* [Task item]
Pictures are not part of the copy. Reproduce all the records exactly.

+++

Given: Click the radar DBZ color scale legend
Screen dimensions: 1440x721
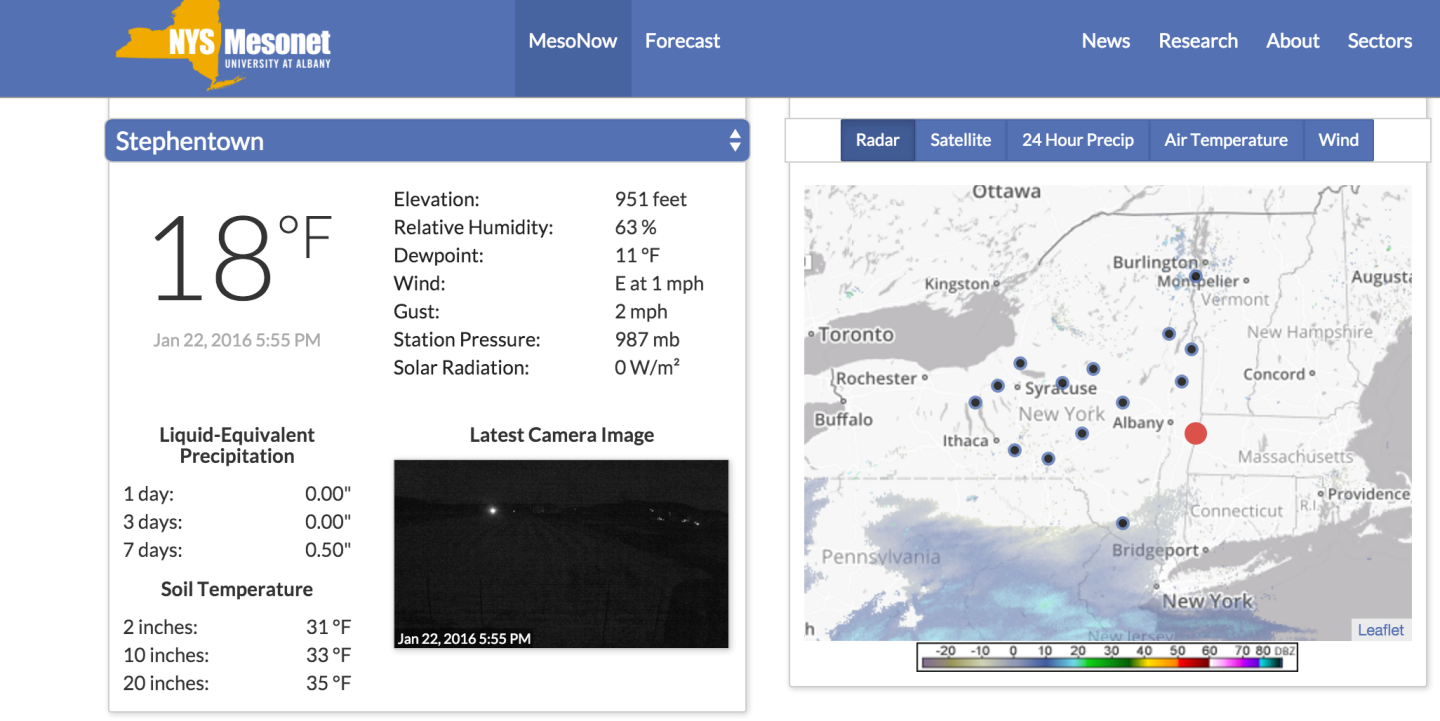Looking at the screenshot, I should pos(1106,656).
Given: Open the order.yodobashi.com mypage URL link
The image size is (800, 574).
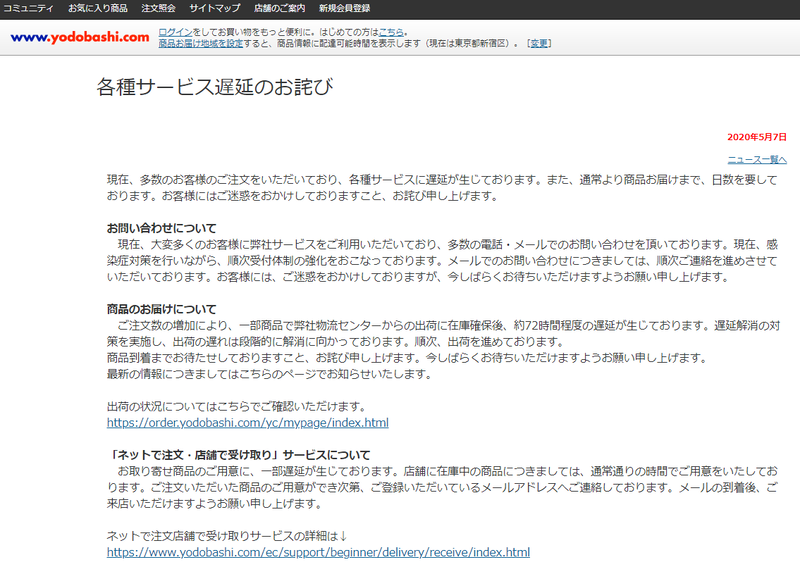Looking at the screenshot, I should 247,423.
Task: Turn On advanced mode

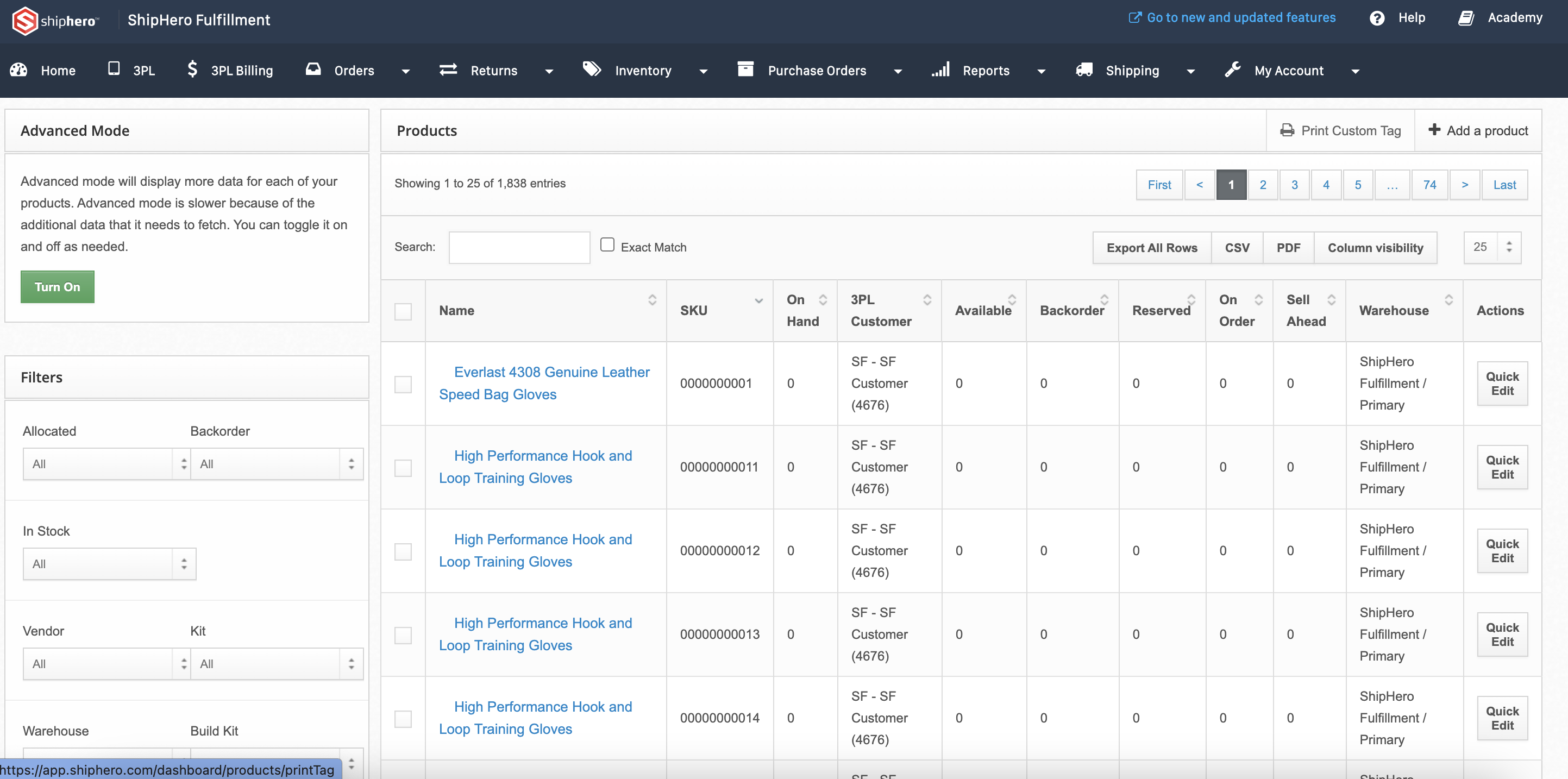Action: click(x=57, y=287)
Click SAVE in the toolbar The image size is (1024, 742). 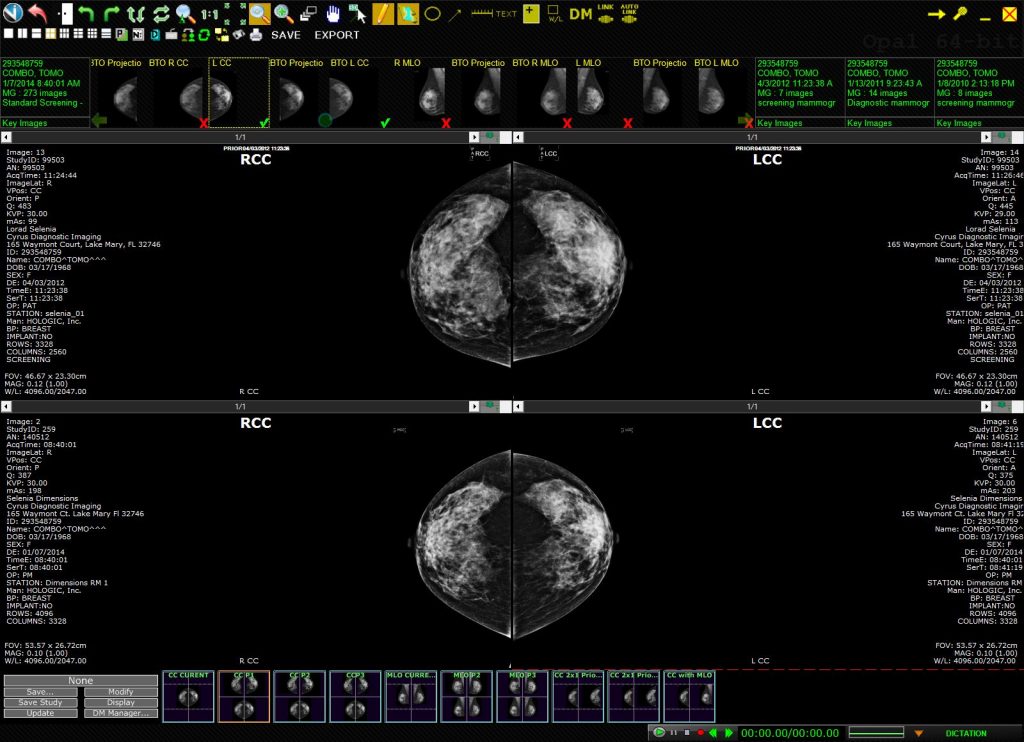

+++

* [Written response]
Given: Click the radar DBZ color scale legend
Screen dimensions: 1440x721
Looking at the screenshot, I should pos(1106,656).
Given: Open the order.yodobashi.com mypage URL link
The image size is (800, 574).
Looking at the screenshot, I should 247,423.
Task: Turn On advanced mode

Action: click(x=57, y=287)
Click SAVE in the toolbar The image size is (1024, 742). 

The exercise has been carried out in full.